More Effective Deep Learning with Deep Label

Deloitte’s QA for AI offering

Deloitte’s QA for AI tool “Deep Label” alleviates a major source of inaccuracy for deep neural networks: mislabeled input data.

The Need

Deep Learning is arguably the driving force of AI over the past decades, to which nearly all major economically interesting contributions of AI can be attributed. Deep Neural Networks (DNN) have enabled data scientists to uncover complex relationships between input data and target outputs – without theorizing about formula or heuristics, but letting the data speak for itself. Therein lies both the strength and the weakness of deep learning: strong results when the data quality is high, misleading results if not. This is generally true for all Machine Learning [ML] models. Deep Learning, however, is particularly sensitive to the quality of “labeling” or “tagging”.

Deep Learning fundamentally works by associating outcomes with complex combinations of input information. The outcomes can be simple, binary: “good risk” or “bad” (in the case of credit scoring)... or “it is me” or “is not me” (in the case of face recognition for security access). Outcomes can also be multi-class: “pedestrian” / “car” / “tree” / “road sign” (in the case of autonomous vehicles). The DNN learns these associations by being trained on a rich dataset – both deep (many observations) and wide (many variables).

What if the labels are wrong? How are outcomes labeled anyway, before they are used to train the Deep Neural Network?

The reality is, labels can be and often are wrong. Training data is generally labeled by human beings, often “gig economy” / crowd-sourcing workers. Quality can vary person to person, from time of day or day of the week, or simply due to complexity of the data. In cases of image data, subjectivity may even come into play – to you it looks like a rock, to your neighbor it looks like a pothole in the road.

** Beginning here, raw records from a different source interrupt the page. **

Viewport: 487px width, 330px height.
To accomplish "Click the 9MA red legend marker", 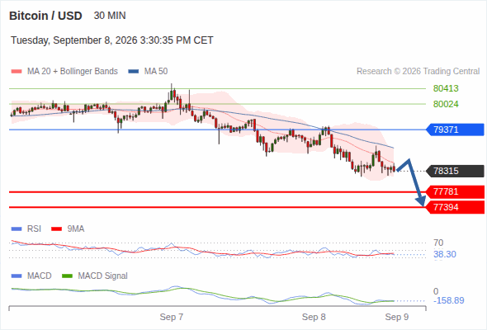I will coord(56,229).
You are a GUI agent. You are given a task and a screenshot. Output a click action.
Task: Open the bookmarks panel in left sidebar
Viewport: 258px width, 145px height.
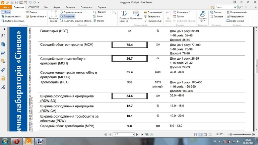coord(3,36)
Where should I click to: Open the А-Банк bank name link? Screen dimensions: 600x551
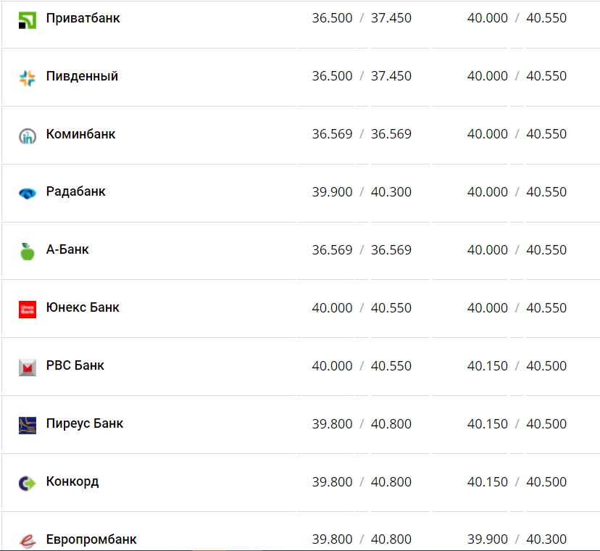[x=67, y=249]
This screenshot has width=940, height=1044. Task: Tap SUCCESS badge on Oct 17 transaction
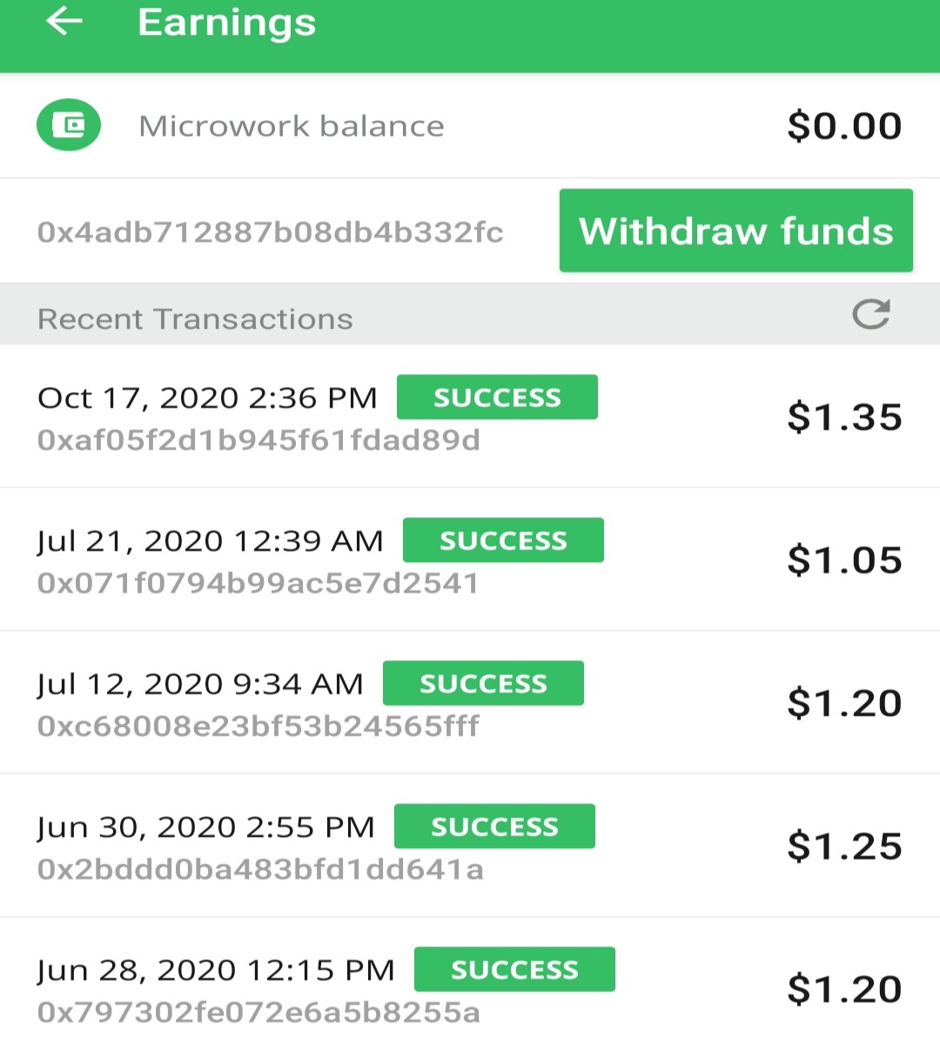(x=497, y=398)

While neural networks are relatively stable for occasional mislabeled associations, the greater the percent of mislabeled data, the lower the accuracy of the resulting DNN-powered model. Inaccuracy can manifest itself in many ways, depending on the nature of the mislabeling: consistently wrong - in case of systematic mislabeling, or unable to classify at all - in the case of high variation in labeling quality.

Here you can download the Deep Label fact sheet:

Our Solution: Deep Label

Deloitte’s QA for AI solution Deep Label takes a cutting-edge approach to isolate suspected mislabels in image and text classification tasks. The challenge of quality assurance for labeling is to achieve it in a fully automated fashion – without any prior knowledge about the underlying data, nor requiring an understanding of the labels themselves.

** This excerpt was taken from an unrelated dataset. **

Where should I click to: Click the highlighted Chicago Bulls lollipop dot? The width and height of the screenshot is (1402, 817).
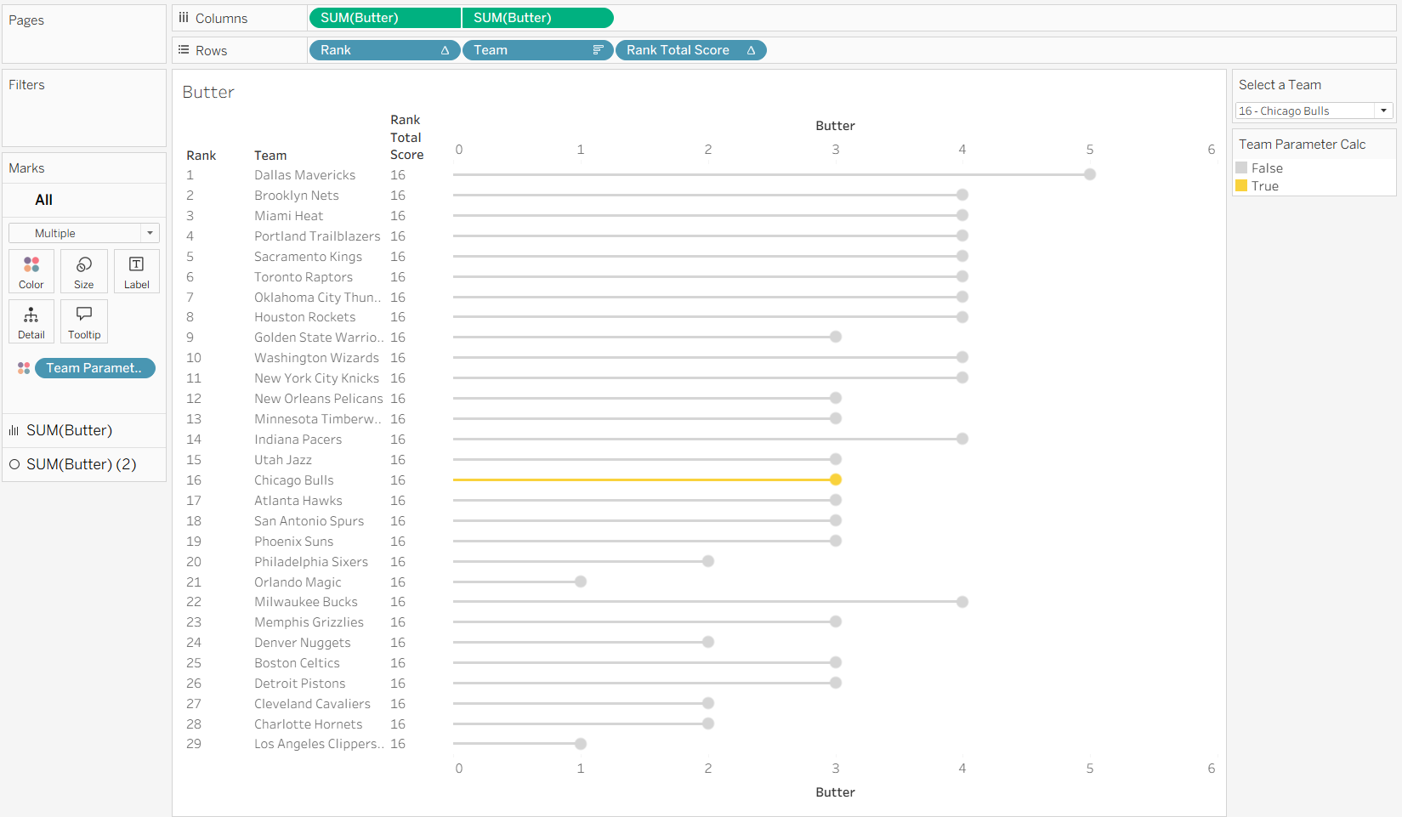[836, 479]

Labeling is a type of abstraction of detail into higher level categories (in images: “that is a pencil”, in text: “that’s an article in French about nature”). Humans can do this effortlessly, relying on life experience, which is effectively hugely deep learning process over massively large training sets.

Deep Label records and exploits differences in the training dynamics of clean and mislabeled samples, based on the theory behind two recent research papers, which the Deloitte aiStudio dissected, tested, further developed, and transformed into a new Python library. Experienced coders can thereby easily invoke the advanced Deep Label capabilities through directly importing the required functions into their own Python code. The application adds a graphical user interface, enabling a wider base of users to enjoy the same functionality without requiring coding skills.

Deep Label creates a ranking of all samples, where a higher position in the ranking corresponds to a higher obscurity of the designated label to a sample. Such obscurity correlates directly with the state of being mislabeled. Moreover, Deep Label learns a threshold which isolates the predominant share of mislabeled data from correctly labeled data. In effect only a fraction of the whole dataset need be reviewed to identify the vast majority of mislabels.
The identified mislabeled data demonstrably represent the most detractive to proper training a Deep Neural Network with high (generalizable) prediction accuracy on unseen data.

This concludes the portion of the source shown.